[Records]
##############################

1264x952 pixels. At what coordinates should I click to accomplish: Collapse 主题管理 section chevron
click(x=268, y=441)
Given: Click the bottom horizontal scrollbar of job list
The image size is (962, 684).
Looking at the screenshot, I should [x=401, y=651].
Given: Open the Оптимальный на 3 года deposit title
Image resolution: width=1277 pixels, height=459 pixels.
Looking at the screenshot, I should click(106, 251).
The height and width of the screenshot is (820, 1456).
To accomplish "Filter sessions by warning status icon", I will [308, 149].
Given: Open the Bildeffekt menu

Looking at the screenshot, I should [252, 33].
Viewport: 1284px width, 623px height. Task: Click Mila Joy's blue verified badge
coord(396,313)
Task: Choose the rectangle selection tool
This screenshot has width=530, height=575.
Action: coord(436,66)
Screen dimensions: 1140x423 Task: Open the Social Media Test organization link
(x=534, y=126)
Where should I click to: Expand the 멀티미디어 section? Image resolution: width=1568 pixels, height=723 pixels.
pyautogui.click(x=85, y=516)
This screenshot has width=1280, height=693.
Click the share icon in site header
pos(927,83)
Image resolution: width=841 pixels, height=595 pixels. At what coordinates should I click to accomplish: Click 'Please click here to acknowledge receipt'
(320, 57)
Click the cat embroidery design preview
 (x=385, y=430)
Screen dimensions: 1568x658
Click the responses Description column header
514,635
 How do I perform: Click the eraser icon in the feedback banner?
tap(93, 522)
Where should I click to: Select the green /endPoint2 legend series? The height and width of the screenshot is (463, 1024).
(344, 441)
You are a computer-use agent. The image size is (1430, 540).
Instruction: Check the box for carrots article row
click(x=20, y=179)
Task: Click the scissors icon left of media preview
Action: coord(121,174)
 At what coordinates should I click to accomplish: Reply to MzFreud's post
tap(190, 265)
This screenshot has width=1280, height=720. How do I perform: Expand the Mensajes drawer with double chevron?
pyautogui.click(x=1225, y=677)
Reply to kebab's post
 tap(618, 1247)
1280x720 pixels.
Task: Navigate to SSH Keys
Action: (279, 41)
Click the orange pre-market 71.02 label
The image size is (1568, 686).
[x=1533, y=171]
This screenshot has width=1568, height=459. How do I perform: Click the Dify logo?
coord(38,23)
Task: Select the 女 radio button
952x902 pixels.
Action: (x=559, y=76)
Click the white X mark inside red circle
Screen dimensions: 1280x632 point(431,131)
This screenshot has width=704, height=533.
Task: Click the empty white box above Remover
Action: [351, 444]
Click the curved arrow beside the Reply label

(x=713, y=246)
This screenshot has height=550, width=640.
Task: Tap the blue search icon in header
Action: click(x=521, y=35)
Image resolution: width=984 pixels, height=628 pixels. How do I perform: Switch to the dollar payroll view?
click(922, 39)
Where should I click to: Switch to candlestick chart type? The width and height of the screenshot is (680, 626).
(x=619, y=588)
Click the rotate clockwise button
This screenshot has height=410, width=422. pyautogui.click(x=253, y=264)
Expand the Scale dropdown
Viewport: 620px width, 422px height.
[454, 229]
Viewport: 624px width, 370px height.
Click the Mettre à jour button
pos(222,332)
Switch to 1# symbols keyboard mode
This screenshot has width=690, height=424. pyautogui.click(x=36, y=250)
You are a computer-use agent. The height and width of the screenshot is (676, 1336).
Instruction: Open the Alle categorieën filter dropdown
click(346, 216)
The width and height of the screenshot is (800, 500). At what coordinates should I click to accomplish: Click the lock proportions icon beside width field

##############################

== Written request ==
Pull out each line of the listing that contains the word "Switch" and copy it unchanged.

== Final result ==
Image resolution: width=984 pixels, height=628 pixels. How do I perform: Switch to the dollar payroll view?
Where should I click to: Switch to candlestick chart type? The width and height of the screenshot is (680, 626).
Switch to 1# symbols keyboard mode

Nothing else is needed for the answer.